Initial Publication Date: June 22, 2017

Eric Small: Using Measuring Water Resources with GPS, Gravity, and Traditional Methods in Geology 2001: Planet Earth at UNAVCO

About This Course

The Earth System science course is intended for sophomore-level geology majors. University of Colorado is a large public research university.

Two 75–minute class sessions
One 2.5–hour lab
Large public research university

Syllabus (Acrobat (PDF) 171kB Nov1 16)

Introductory Statement

The module was used to provide students with real world examples of how geodetic data can be used to quantify water stored in different components of the terrestrial water cycle. They learn the challenges and methods of measuring different aspects of the water cycle and gain better understanding of the very real societal hurdles to providing sufficient water for agriculture and communities, especially during droughts. By working with both traditional and geodetic methods for measuring the water system, they gain experience with methods over a range of time and space scales.

The students appreciated using "real" data that shed light on current problems.
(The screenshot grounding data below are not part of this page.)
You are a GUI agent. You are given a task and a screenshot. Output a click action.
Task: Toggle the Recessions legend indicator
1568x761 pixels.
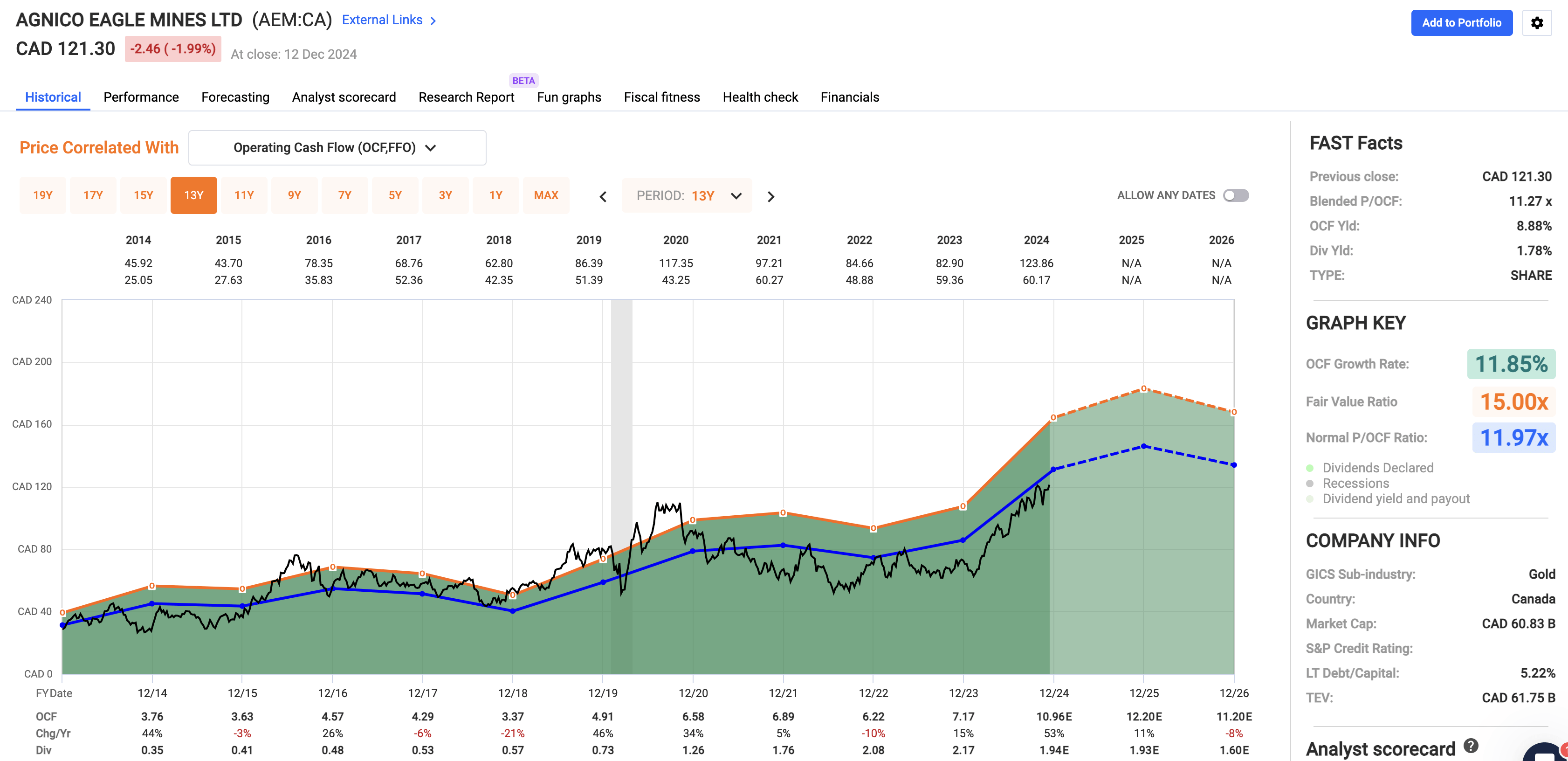tap(1310, 484)
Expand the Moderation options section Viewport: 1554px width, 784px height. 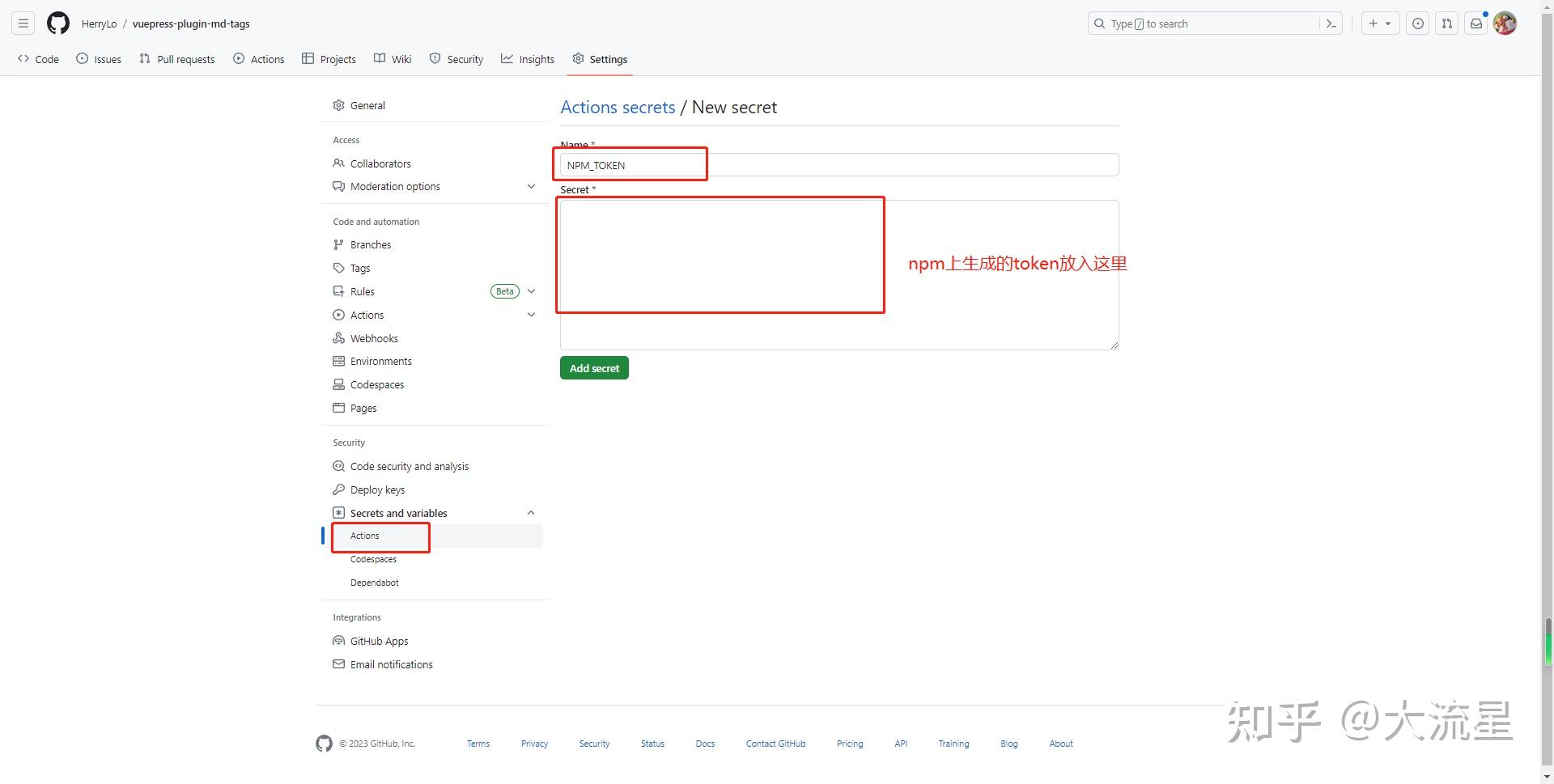click(x=532, y=186)
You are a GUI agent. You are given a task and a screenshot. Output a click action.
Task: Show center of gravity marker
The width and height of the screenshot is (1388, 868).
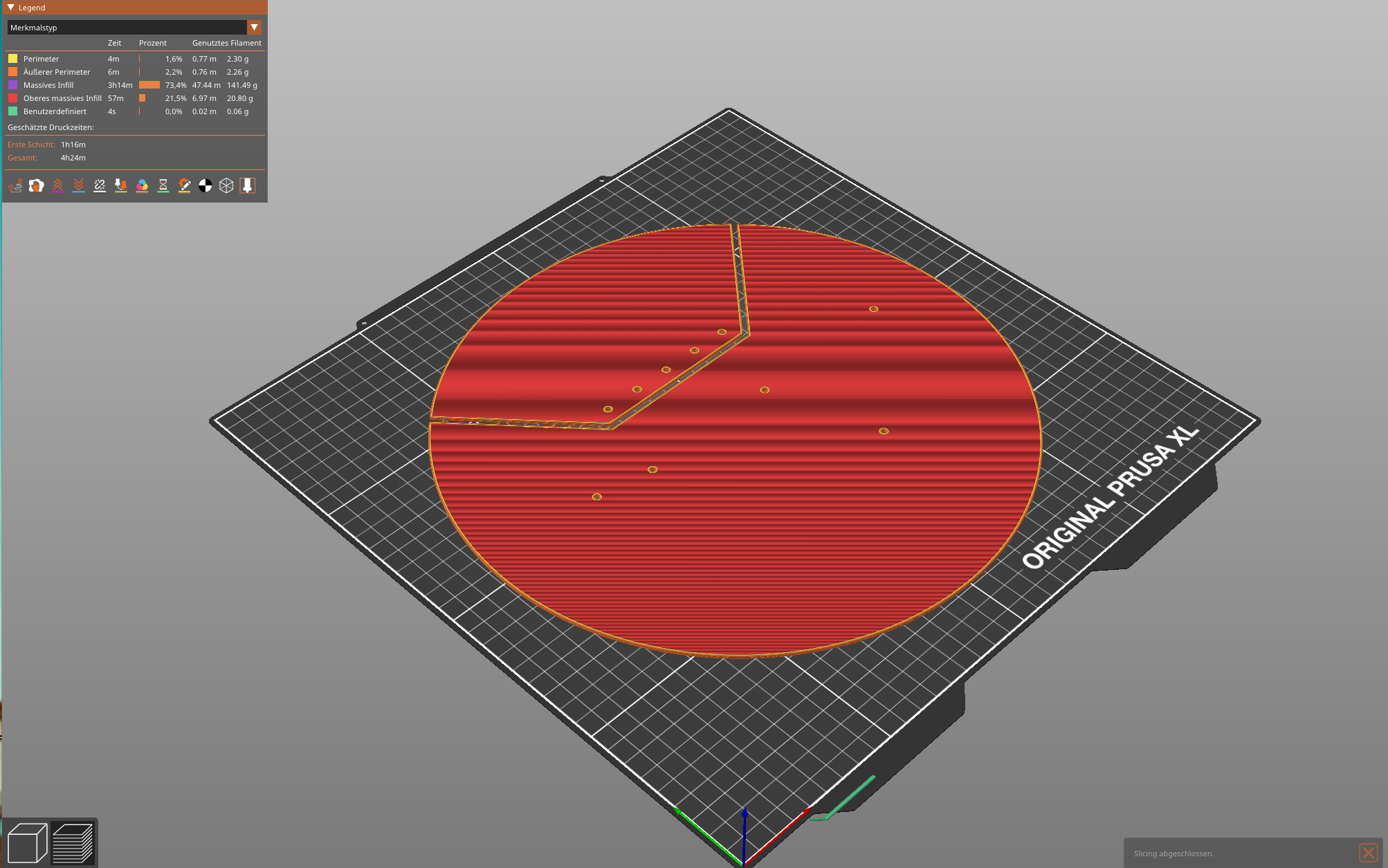(x=206, y=185)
They also noted the challenges and uncertainty that exists when one tries to calculate fluxes or storage in the Earth System.

My Experience Teaching with GETSI Materials

I did not use Unit 1 (background to water cycle), as that information was already embedded in the content used earlier in the semester. Units 2–4 were used in consecutive lab periods, with associated readings assigned prior to the lab period.

Relationship of GETSI Materials to My Course

The module was used in weeks 9–11 of the 15-week semester. An introduction to the water cycle preceded use of the module. The groundwater mining examples were central throughout the remainder of the semester, as we discussed resources and climate change.


The labs based on Units 2 and 3 were graded by the TA according to the answers provided in the handouts. The short answer section of the Unit 4 lab was similarly graded. The "report writing" component of Unit 4 was a challenge, as many of the students had not encountered a similar assignment previously. The report was graded according to the sample rubric provided.


The students were able to complete the required calculations and analyses. This was their first use of authentic geodetic data to solve Earth System (and related societal) problems. The students appreciated the complexities of the problems, thus gaining a greater understanding of the challenges and uncertainty faced when studying the Earth System.